- Sadah Location in Oman
- Coordinates: 17°03′11″N 55°03′54″E﻿ / ﻿17.053°N 55.065°E
- Country: Oman
- Governorate: Dhofar Governorate

Population (2017)
- • Total: 5,944
- Time zone: UTC+4 (+4)

= Saadha =

Sadah (سدح) is a coastal town 30–40 km from Salalah in the southern Omani governorate of Dhofar. There are a few supermarkets, shops, schools and colleges in the town, as well as a police station and a healthcare centre run by the Ministry of Health. Saadha is linked to the nearby towns of Taqa, Mirbat, and Thumrait by motorable roads.

==History==
In 1908, J.G. Lorimer recorded Sadah in his Gazetteer of the Persian Gulf, noting its location as being on the coast east
of Mirbat, roughly 20 miles or more from that place by land. He wrote:

A small village on the sea at the mouth of a wadi of the same name.
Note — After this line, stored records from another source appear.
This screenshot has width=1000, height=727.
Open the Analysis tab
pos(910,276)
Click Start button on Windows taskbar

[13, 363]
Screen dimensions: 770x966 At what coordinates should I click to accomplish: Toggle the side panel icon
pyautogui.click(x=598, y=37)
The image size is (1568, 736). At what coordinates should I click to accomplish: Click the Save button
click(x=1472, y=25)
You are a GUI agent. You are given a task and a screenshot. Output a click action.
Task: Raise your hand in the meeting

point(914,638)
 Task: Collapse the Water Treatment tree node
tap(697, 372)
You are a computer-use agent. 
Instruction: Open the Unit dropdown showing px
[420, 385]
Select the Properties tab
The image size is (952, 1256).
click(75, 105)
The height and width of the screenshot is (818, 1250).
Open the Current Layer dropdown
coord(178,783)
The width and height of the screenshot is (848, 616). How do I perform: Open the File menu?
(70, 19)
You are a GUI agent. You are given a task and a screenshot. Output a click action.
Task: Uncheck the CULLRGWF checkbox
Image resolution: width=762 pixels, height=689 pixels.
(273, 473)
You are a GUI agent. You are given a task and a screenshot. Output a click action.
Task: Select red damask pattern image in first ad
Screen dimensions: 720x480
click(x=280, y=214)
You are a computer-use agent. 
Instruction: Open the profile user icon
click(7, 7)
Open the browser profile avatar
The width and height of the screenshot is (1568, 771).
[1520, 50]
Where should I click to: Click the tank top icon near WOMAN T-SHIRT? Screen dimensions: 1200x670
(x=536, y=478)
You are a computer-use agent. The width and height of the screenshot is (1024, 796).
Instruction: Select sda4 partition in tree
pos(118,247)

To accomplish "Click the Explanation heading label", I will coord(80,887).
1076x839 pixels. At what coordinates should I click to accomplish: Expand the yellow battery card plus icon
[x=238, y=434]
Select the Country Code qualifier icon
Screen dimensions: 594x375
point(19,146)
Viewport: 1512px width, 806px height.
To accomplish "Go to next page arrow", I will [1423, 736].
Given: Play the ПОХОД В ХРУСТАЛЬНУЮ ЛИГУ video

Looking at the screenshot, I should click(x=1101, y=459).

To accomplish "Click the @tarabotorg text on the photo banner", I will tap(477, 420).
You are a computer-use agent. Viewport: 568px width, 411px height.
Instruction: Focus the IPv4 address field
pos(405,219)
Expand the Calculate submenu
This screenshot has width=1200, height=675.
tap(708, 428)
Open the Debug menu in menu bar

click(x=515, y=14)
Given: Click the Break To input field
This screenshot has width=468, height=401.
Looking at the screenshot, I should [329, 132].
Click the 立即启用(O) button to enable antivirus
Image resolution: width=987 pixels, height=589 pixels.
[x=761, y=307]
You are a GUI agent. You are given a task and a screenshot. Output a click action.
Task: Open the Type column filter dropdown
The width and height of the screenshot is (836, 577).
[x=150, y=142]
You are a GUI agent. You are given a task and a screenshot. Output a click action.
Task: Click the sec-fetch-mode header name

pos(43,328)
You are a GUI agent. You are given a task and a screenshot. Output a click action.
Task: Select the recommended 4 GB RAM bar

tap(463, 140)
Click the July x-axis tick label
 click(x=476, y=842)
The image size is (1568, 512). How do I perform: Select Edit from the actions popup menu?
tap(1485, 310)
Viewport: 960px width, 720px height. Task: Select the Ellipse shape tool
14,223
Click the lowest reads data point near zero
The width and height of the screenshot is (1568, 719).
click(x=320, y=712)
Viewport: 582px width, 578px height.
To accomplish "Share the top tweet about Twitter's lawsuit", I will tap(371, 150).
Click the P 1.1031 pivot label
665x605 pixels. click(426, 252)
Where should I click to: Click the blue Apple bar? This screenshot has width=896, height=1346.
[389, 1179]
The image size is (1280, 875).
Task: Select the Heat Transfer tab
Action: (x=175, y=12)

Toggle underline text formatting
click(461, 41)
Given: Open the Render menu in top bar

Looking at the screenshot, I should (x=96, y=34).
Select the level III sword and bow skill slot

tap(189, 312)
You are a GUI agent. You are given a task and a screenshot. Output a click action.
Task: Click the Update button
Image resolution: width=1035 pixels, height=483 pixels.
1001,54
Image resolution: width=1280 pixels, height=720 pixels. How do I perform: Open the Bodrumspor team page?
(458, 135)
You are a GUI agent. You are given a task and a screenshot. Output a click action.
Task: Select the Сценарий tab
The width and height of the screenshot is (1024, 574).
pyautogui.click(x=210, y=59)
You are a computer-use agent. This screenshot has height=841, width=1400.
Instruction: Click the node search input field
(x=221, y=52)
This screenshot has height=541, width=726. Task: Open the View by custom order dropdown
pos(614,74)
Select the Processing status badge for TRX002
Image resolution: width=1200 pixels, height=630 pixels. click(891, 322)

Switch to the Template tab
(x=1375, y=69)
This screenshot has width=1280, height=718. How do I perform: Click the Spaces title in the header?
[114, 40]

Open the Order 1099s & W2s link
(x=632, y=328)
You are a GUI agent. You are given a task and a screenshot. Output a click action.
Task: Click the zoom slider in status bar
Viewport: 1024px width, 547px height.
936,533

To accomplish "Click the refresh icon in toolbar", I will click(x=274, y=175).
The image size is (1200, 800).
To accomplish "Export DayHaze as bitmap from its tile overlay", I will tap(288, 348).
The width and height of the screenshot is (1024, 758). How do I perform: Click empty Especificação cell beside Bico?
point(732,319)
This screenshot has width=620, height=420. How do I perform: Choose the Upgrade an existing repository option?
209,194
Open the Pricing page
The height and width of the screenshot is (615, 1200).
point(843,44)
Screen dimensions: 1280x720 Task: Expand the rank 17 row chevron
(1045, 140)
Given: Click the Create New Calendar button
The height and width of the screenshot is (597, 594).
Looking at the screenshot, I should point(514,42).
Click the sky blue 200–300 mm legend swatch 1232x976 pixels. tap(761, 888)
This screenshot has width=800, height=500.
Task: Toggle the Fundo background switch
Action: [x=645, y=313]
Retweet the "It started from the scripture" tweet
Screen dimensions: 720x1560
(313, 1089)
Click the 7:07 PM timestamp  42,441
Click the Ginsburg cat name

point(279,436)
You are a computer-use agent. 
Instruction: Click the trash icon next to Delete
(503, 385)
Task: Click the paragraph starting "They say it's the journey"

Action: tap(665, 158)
There are 1 or 2 houses and about 20 caves, on both sides of the valley, inhabited by Qaras (Al-Hakli) of the Ahl 'Umr section.

The Wali of Dhufar formerly maintained a post of 15 'Askaris here, but it has been abolished; there are a few store-houses. The place depends on the frankincense trade. There are no boats except from other places. Cattle number 600 and goats and sheep 1,000.